TASK GOAL :: Transcribe the listing below only from the line with "The image size is (643, 431)." up to and including the line with "Given: Rotate layout with 右90°回転".

------------------------------

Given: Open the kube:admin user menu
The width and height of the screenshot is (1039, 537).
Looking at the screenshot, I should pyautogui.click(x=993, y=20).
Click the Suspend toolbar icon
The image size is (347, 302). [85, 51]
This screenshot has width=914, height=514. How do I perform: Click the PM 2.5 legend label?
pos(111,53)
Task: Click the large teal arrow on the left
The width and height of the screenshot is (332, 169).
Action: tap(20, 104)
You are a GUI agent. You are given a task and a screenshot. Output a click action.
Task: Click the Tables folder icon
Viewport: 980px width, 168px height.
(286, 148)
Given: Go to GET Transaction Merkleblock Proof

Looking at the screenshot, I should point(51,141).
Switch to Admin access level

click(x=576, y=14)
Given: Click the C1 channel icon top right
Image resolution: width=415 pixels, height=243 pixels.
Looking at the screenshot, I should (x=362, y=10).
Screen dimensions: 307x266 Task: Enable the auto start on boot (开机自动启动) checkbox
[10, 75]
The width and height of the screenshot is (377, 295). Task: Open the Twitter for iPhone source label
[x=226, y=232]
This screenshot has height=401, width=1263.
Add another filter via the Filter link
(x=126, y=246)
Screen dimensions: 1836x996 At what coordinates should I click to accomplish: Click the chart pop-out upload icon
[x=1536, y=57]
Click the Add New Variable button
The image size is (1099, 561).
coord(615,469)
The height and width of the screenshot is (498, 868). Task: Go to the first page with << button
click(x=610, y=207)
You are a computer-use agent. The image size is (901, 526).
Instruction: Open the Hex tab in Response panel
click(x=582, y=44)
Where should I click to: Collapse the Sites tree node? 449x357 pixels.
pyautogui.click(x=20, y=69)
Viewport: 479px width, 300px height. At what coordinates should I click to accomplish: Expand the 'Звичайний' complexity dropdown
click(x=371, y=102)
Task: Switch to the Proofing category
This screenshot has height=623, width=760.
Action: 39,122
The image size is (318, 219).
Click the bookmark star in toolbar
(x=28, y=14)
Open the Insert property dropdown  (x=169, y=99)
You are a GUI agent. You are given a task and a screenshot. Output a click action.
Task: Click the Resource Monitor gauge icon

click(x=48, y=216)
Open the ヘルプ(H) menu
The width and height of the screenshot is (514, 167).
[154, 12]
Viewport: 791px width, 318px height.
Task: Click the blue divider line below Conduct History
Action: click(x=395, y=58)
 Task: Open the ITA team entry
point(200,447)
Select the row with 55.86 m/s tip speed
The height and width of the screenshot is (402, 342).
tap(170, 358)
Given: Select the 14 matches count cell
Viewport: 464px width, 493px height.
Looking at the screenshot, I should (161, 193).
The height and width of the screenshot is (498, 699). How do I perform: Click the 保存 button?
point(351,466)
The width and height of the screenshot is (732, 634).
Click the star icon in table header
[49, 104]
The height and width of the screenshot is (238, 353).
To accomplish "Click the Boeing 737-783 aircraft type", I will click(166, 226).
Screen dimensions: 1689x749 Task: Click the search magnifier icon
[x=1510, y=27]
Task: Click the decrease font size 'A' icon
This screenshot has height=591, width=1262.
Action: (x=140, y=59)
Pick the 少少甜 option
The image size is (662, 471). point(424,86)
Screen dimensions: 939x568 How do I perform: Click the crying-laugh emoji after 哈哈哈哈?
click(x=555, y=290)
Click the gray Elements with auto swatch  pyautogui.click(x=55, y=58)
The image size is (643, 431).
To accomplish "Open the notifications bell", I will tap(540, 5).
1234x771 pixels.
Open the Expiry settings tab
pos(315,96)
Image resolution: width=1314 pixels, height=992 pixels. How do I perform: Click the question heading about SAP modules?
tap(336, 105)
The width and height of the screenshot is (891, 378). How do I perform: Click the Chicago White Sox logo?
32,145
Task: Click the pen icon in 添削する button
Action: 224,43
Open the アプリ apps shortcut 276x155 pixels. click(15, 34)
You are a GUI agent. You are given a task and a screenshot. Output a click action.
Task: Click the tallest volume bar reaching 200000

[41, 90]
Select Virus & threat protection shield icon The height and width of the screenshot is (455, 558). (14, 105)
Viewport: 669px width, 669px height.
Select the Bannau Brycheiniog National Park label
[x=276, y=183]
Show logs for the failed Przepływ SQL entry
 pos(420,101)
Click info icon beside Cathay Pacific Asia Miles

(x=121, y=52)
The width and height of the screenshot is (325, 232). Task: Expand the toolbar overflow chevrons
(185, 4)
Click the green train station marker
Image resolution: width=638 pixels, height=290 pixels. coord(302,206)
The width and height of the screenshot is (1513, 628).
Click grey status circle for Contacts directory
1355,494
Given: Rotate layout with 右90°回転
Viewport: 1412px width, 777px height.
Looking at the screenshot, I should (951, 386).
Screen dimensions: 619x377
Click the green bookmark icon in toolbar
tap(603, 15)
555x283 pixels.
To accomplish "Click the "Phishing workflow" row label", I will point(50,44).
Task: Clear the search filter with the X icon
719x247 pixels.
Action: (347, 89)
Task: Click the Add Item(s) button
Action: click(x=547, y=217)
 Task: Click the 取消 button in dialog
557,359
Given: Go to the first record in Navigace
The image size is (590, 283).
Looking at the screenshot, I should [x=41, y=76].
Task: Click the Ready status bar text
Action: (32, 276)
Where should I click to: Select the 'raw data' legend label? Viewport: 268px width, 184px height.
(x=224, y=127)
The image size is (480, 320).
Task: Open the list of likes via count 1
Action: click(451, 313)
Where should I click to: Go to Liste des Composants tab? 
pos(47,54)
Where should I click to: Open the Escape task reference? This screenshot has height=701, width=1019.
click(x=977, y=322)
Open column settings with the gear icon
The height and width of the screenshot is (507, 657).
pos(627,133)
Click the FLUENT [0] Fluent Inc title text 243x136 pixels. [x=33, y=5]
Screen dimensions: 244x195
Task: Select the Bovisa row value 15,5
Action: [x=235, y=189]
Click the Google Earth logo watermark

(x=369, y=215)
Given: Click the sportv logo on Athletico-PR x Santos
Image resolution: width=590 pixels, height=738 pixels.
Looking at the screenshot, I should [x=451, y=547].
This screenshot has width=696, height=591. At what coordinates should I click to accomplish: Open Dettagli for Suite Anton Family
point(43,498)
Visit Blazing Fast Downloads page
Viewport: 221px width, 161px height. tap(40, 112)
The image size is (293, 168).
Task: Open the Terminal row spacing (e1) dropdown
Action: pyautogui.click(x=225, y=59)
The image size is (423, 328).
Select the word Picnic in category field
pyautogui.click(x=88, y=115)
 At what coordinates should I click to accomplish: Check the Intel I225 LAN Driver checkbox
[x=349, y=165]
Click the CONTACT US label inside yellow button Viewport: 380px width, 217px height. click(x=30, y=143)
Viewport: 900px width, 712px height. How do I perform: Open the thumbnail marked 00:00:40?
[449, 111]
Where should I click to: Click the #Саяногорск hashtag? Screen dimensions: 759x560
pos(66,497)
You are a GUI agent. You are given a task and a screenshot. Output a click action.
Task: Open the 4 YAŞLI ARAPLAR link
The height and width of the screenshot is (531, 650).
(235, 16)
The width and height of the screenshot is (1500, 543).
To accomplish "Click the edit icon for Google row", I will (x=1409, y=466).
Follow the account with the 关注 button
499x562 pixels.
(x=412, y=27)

------------------------------

SOLUTION TO THIS EXERCISE ::
The image size is (643, 431).
To accomplish "Open the notifications bell", I will tap(540, 5).
1234x771 pixels.
Open the Expiry settings tab
pos(315,96)
Image resolution: width=1314 pixels, height=992 pixels. How do I perform: Click the question heading about SAP modules?
tap(336, 105)
The width and height of the screenshot is (891, 378). How do I perform: Click the Chicago White Sox logo?
32,145
Task: Click the pen icon in 添削する button
Action: 224,43
Open the アプリ apps shortcut 276x155 pixels. click(15, 34)
You are a GUI agent. You are given a task and a screenshot. Output a click action.
Task: Click the tallest volume bar reaching 200000

[41, 90]
Select Virus & threat protection shield icon The height and width of the screenshot is (455, 558). (14, 105)
Viewport: 669px width, 669px height.
Select the Bannau Brycheiniog National Park label
[x=276, y=183]
Show logs for the failed Przepływ SQL entry
 pos(420,101)
Click info icon beside Cathay Pacific Asia Miles

(x=121, y=52)
The width and height of the screenshot is (325, 232). Task: Expand the toolbar overflow chevrons
(185, 4)
Click the green train station marker
Image resolution: width=638 pixels, height=290 pixels. coord(302,206)
The width and height of the screenshot is (1513, 628).
Click grey status circle for Contacts directory
1355,494
Given: Rotate layout with 右90°回転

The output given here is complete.